Now that electricity is a fairly constant aspect of my daily life, I occasionally find myself looking at photos on my computer of my past life, and although I am happy, healthy, and doing well here, I sometimes am grasped by the sudden feeling of what-the-hell-am-I-doing-here? I have now completed 9 months in Mozambique, which is encouraging and feels good, but it is inevitably followed by the requisite recognition and mathematics of the 18 remaining months, which seems daunting and impossibly long. But when I feel trapped in the amber of this moment and there is no why (Vonnegut—I cannot take credit for that pretty turn-of-phrase), I think about the few things in my life right now with forward momentum.
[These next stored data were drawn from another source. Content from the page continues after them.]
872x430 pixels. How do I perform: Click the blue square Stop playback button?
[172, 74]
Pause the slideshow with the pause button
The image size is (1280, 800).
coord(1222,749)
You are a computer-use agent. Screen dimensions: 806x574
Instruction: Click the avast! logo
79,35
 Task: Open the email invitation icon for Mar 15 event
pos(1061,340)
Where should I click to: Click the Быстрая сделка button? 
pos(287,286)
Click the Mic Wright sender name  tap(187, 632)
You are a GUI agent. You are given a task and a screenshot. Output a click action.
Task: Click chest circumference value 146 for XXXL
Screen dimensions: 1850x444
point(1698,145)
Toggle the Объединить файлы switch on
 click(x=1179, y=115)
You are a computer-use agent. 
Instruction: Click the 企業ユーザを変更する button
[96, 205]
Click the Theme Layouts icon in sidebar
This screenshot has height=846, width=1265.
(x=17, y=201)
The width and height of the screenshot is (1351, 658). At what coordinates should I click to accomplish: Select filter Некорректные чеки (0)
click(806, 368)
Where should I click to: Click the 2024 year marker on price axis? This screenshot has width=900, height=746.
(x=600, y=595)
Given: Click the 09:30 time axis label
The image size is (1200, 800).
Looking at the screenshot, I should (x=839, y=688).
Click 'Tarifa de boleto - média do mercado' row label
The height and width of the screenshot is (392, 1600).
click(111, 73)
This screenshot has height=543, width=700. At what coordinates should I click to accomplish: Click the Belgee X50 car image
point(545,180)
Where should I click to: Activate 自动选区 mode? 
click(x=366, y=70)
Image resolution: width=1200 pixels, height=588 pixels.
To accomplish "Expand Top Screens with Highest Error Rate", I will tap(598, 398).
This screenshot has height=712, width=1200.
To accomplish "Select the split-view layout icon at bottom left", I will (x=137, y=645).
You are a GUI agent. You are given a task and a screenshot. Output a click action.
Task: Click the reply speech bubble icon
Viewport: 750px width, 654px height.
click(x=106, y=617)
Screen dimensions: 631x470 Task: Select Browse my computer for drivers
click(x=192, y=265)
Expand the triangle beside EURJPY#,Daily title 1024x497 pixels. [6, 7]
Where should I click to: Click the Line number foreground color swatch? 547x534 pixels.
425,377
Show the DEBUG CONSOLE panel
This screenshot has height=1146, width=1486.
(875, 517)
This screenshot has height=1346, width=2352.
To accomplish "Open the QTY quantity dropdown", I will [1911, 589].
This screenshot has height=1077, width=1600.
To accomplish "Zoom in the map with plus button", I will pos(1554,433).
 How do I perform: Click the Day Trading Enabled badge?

In case you were wondering where the momentum of life is blowing me at present, here are some of the details.
My sitemate and I are putting together a Science Fair at her school, which is rapidly approaching. Her school has had volunteers and Science Fairs in the past, so this year, I just invited students from my school to participate in a joint fair at her school. I’d had my doubts about the project, but seeing my handful of favorite students get excited about their lung models and physics demonstrations is a winning experience. There won’t be any earth-shaking scientific discoveries coming from my 8th graders this year at the fair, but what’s wrong with reinventing the wheel? The wheel is still lookin’ good.
In other news, as of last weekend, the Chimundo PCV household has increased by one, consisting now of two American women, two Mozambican kitties, one chicken, and (new addition) one adorable puppy. Puppy’s name is Shingove, Shangana for “cat.” We think it’s an ironic little joke, but for people around here, it’s just more evidence that we’re not quite right, that we're weird Americans who talk to animals and what’s more, feed and bathe them. Shingove is a tubby little squirt, waddling around and trying to initiate play with Bea and suspicious Rocksteady (Erica’s kitty, who is not terribly receptive to these antics as of yet). We heart Shingove. The cats are reserving judgment.
Speaking of our domesticated animals, Clucka has finally settled in, roosted, and started producing eggs. After wandering through the house and trying out the spare bed, our beds, and our clothing-filled shelves, she decided to roost inside of the bag of charcoal on the porch. Maybe this would be a good time for me to explain that Erica and I do not have a TV; most of our entertainment comes from our pets. But I have to say, it’s pretty funny to be on the receiving end of a death stare from a maternal chicken guarding eggs in a sack of coal. (Come to Mozambique if you want to give it a try!)
School is going just fine; at my school, we’re already getting ready for our final exams (“final” meaning 4 weeks before the actual end of the trimester to give teachers time to grade and students a few weeks to slack off). In July, I should have a week off, which should be a welcome opportunity for a bit of travel and a change of scenery. In the meantime, I’m keeping myself occupied by going to my homeroom’s soccer games. While they can be little stinkers who skip out on biology on Tuesdays when it’s their last class of the day, I have to admit, they are soccer superstars. Maybe because they are, on average, one to two years older and 6 to 8 inches taller than the other players, but they do me proud regardless.
Oh, and no news on the robbery. I have no hopes or expectations of recovering any of my lost items at this point. But I do have my new passport, which is complete with a badass-looking stamp saying “THIS PASSPORT IS A REPLACEMENT FOR A STOLEN PASSPORT.” Don’t you know it.
Erica's family was here for a week in May, which was a lot of fun. It was nice to see Chibuto through fresh eyes and be reminded that while America may feel like another world away, family and friends are only a few plane rides away, continuing their lives until we next meet again.